この仕事に誘ってくれた従兄は、こういう女性たちは自ら山へやって来るのだとよく言っていた。
従兄の言葉には、達観と諦観が混じっている。「山は人を素直にする」とか、「人の欲望も自然の一部だ」と、そんな言葉をしみじみ語る。年季の入った水筒からお茶をすすりつつ語る従兄の背中には、田舎男のしたたかさと温かみが同居していた。
登山グループは、男性四人、女性四人、そして俺と従兄。合計十人だった。
初夏の朝、町のバス停に全員が集まったときのざわめきが、今も鮮明に思い出される。登山靴の紐を何度も結び直す人、ザックの重さを何度も確かめる人、誰もが期待と不安の混じった顔で空を見上げていた。リーダーの真理子さんが手帳で点呼をとり、従兄は軽口で場を和ませる。
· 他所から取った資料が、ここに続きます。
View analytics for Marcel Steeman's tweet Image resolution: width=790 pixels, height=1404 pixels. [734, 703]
彼らはすでに四日三晩かけて裏山の稜線を巡るルートを決めていた。
計画書を広げると、みんなの目がキラキラと輝いた。地図に引かれた赤いルートが宝の地図のように見え、未知の景色への期待が高まった。
決して簡単な旅ではなかった。
「遭難したらシャレにならないよ」と誰かがつぶやき、誰もが緊張と高揚の入り混じった表情で深呼吸した。まるで遠足の前夜のような、落ち着かないワクワク感がグループ全体を包み込んでいた。
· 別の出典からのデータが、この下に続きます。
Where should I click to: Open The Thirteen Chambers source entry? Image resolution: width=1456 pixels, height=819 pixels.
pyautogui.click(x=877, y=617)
山や断崖、原生林、急流を越える。最も奥には「暗い谷」と呼ばれる場所があり、地元の人でも滅多に足を踏み入れない。
「暗い谷には河童が出るって噂、知ってる?」と、ウシボスが半分本気、半分冗談で話していた。山域には今も怪談や伝説が色濃く残り、山の精霊を祀る小さな祠も、道すがら何度も見かけた。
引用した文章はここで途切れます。